Readings | Speculative Everything | Week 11
Wednesday, April 17th 2019, 1:13:08 am
Before reading the first two chapters of Speculative Everything by Anthony Dunne and Fiona Raby, I hadn’t really given a name to the concept to which they are describing. I felt that some designs could be forward-looking, and others not so much. But I had never really heard the terms speculative design or:
to use design as a means of speculating how things could be.
As Dunne & Raby point out, this form of design is necessary on many levels. They help make the case for speculative design by saying:
We believe that by speculating more, at all levels of society, and exploring alternative scenarios, reality will become more malleable and, although the future cannot be predicted, we can help set in place today factors that will increase the probability of more desirable futures happening. And equally, factors that may lead to undesirable futures can be spotted early on and addressed or at least limited.
This gives an urgency and function to speculative designs, defending it against some of the criticisms this form of design often seems to get for being impractical.

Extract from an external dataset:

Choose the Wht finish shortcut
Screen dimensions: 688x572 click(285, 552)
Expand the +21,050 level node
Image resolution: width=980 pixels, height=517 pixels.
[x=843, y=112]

Dunne & Raby also do a great job of expressing how the skepticism of such design came to be. Apparently, this started in the 1980s (kinda):
Design became fully integrated into the neoliberal model of capitalism that emerged during the 1980s, and all other possibilities for design were soon viewed as economically unviable and therefore irrelevant.
The 1980s also preceded a time of great societal change we experienced as a result of how technology changed communication starting in the 1990s. This change, as they describe it was that
society has become more atomized. As Zygmunt Bauman writes in Liquid Modernity, we have become a society of individuals.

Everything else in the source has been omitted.